I’ve never liked what I call “the next” positioning. Examples:
- Dan Quayle trying to position as the next Jack Kennedy until Lloyd Bensten put an abrupt end to the feeble effort.
- The object DBMS vendors in the early 1990s positioning as the next Oracle. (Gartner analyst and database guru Donald Feinberg once told me that if he had quarter for every startup that announced that they were the next Oracle that he’d have a lot of quarters.)
- Numerous singers trying to be the next Elvis. There won’t be another Elvis. The original one still lives today in Vegas and works as a pit boss. (There is, however, an alternative Elvis, Johnny Hallyday, very much the French Elvis who lived.)
- Lots of SaaS vendors trying to position as the next Salesforce. No one has really succeeded, somewhat amazingly. SaaS today strikes me as a one-success category. Go read the Netsuite S-1 if you’re feeling differently.
In fact, in a Murphy’s Law sort of way, positioning as “the next something” seems an almost certain guarantee that you won’t be. Thus, it should come as no surprise that no one consulted me before deciding the positioning of Powerset, a much-hyped natural language search engine, in their recent launch.
If you don’t believe that they’re positioning on this angle, then see these stories:
- Search Startup Ready to Challenge Google
- Powerset Natural Language Search Engine to Dethrone Google?
- Powerset: The Search Engine That Would Outdo Google?
- Will Powerset Pull a Google?
- Is Google Search Vulnerable in 2007?
In fact, if you run the Google search “Powerset Google” you come up with 1.4M results.
Don’t get me wrong. There are many things about Powerset that I like. I like the argument that discarding stopwords can cause a major loss of meaning. I like their characterization of search”keywordese.” I loved the grunting pigeons. I like their blog and loved their attempt to parse Miss Teen South Carolina.
But I have two problems with Powerset. First, they shouldn’t have done a “next Google” positioning which is bound only to disappoint. Second, they have failed to learn a key lesson from the business intelligence (BI) market: it’s not about natural language search — it is about database query.
All search vendors seem obsessed with a quest to “figure out what you mean” based either a few grunted keywords or a short phrase. In the early days of business intelligence people went on that quest, too. I recall the DataTalker from Berkeley-based Natural Language, Inc. The idea was you could ask seemingly innocent database queries like “who sold the most new products in New York on Tuesdays?”
The problem was:
- What do you mean by sold? Market value or net to us? Before or after allowance for doubtful accounts?

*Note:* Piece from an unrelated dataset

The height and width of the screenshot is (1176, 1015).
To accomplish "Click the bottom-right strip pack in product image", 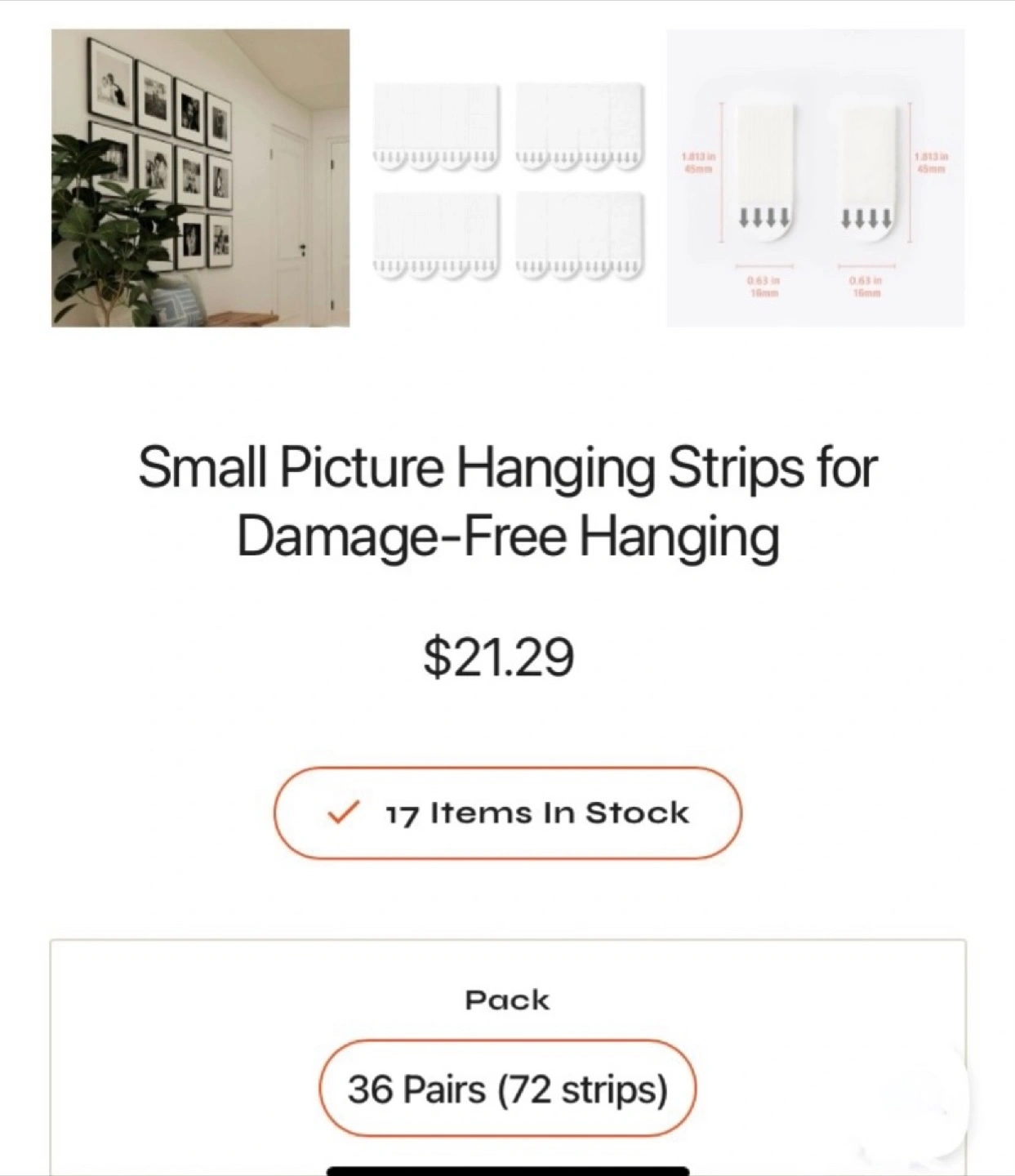I will [x=581, y=236].
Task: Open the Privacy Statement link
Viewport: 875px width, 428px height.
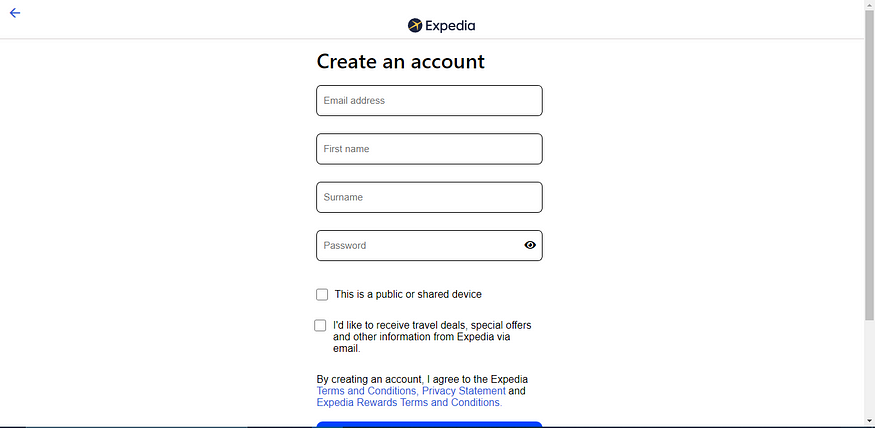Action: pyautogui.click(x=464, y=391)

- What do you mean by Tuesday? Do you literally mean Tuesday or do you mean the second day of the work week?
- What do you mean by New York? Do you mean the city or the state? If you mean the city, do you mean Manhattan or the five Boroughs?

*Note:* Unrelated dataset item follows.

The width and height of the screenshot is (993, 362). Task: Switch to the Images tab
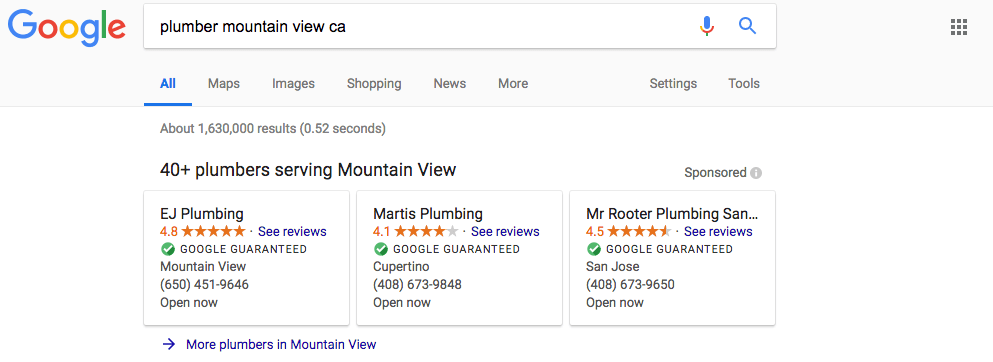click(293, 84)
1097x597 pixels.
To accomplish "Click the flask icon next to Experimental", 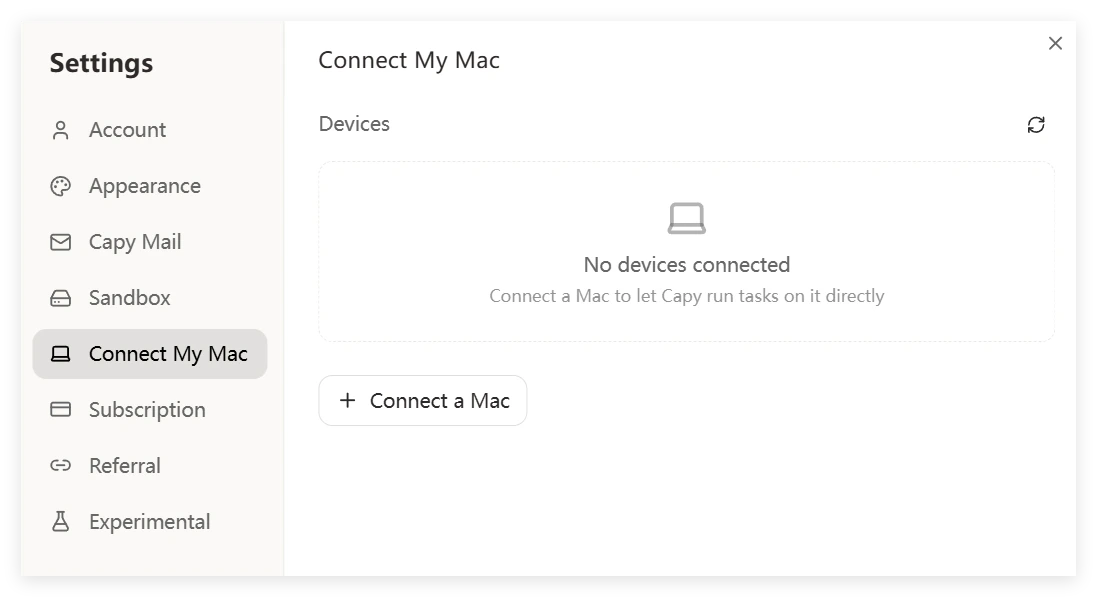I will [60, 521].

- What do you mean by new products? Launched within the last 6 weeks or 6 months?
There are reasons why Business Objects went on to become a $1.5B company while NLI was sold to Microsoft for a pittance:
- Natural language is notoriously imprecise
- Devising a simple-to-use interface for specifying precisely what you want seems infinitely superior to all sorts of advanced technology that guesses
- Similarly, creating a semantic layer that defines precise answers to all the “what do you mean” questions seems infinitely superior to more guessing
As technologists, we are drawn to interesting questions and whizzy technology that imputes meaning from language. (Heck, I like it, too.) And if you like such technology you can use it in conjunction with Mark Logic (just use it to enrich XML content and add tags).
But the lesson to me is that database-style query beats either grunted keyword or short-phrase natural language search when building enterprise systems.
I won’t predict whether natural language search will beat keyword search on the broad Internet. But I do believe that for enterprise content systems in publishing, government / defense / intelligence, pharma / life sciences, and financial — that what’s needed is database-style queries on content, not the ContentTalker.